**THE REQUEST**
Set out every line of the records below as a Markdown table with two columns, No and Line, numbering each row and skipping blank lines. Leave the pictures out of the table.

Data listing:
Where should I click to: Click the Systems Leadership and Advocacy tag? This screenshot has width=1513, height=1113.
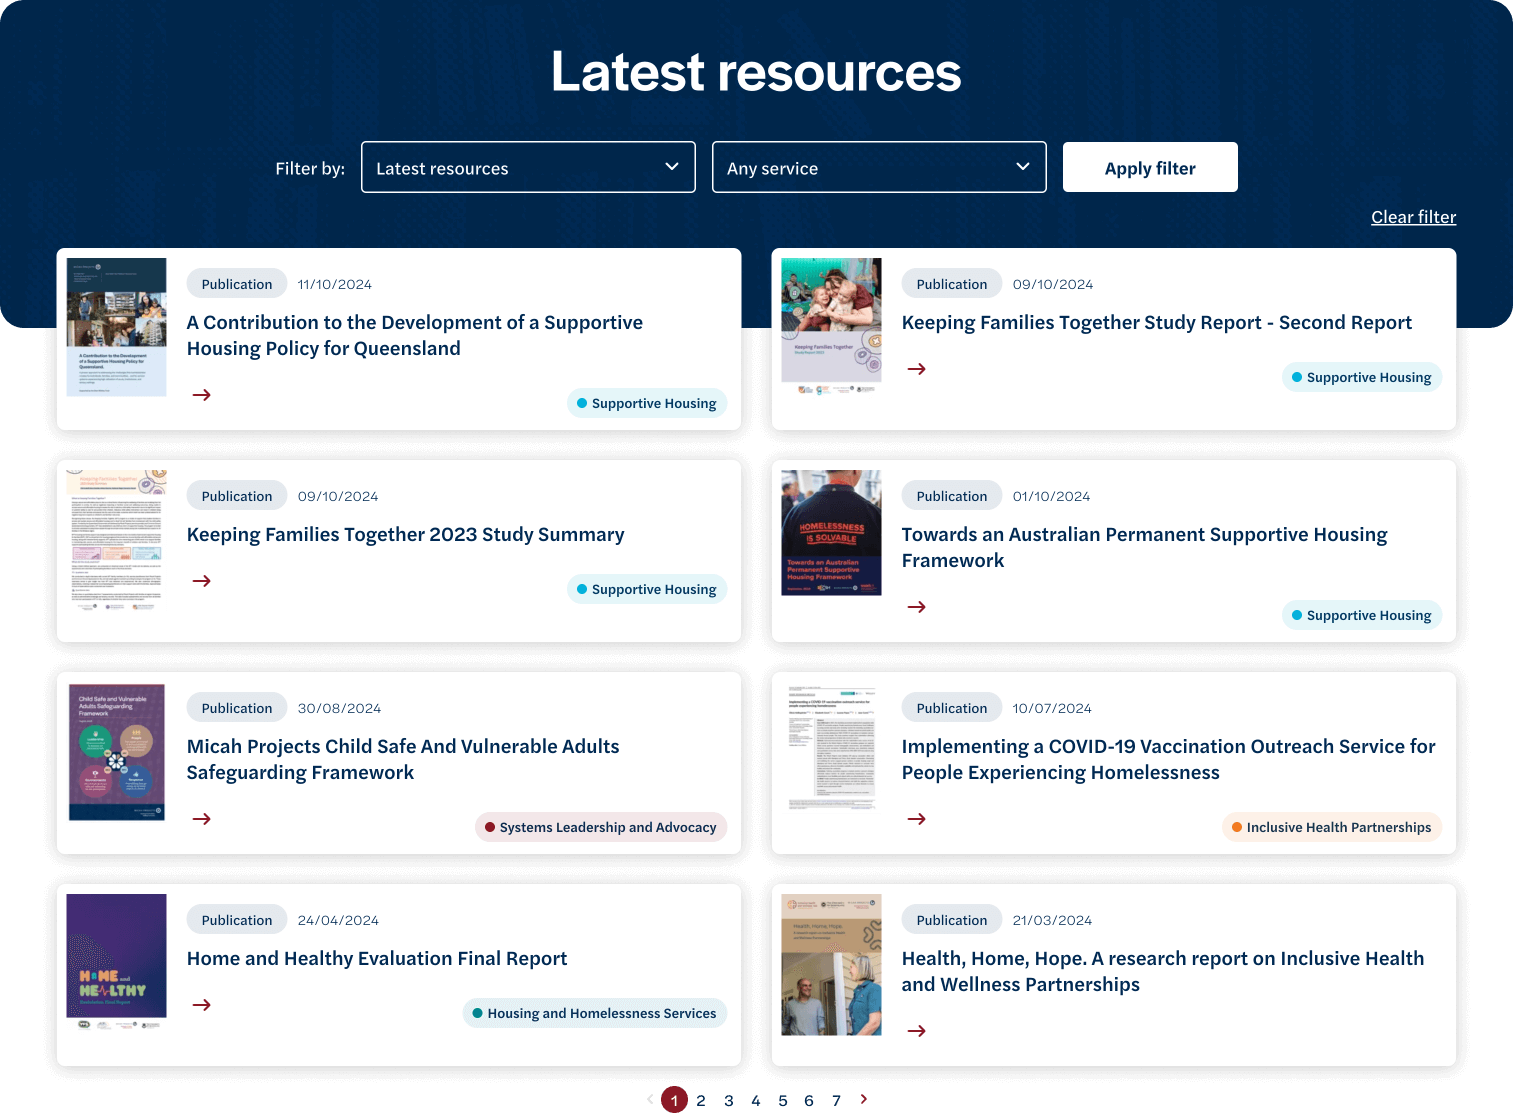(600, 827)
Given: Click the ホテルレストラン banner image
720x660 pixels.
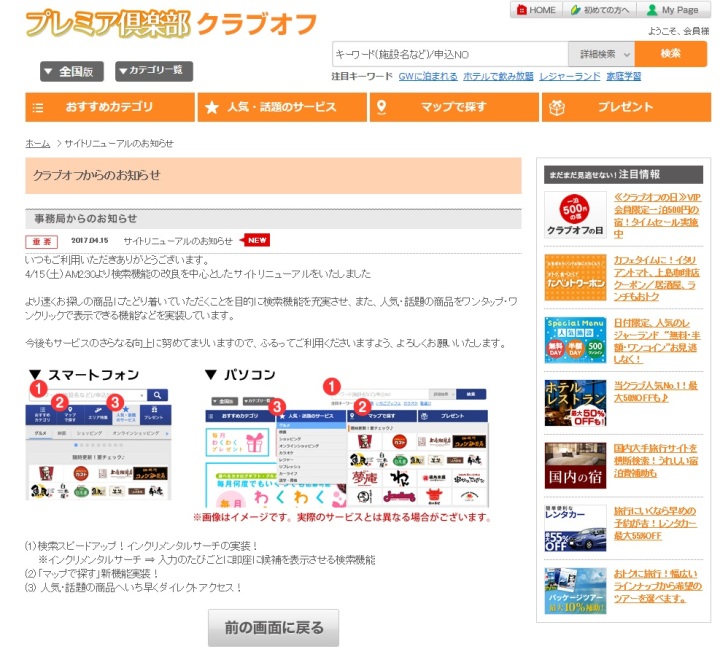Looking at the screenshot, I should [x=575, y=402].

**WORKED ANSWER**
| No | Line |
|---|---|
| 1 | Where should I click to: Click the Systems Leadership and Advocacy tag? This screenshot has width=1513, height=1113. |
| 2 | (600, 827) |
| 3 | Given: Click the ホテルレストラン banner image |
| 4 | 720x660 pixels. |
| 5 | Looking at the screenshot, I should [x=575, y=402]. |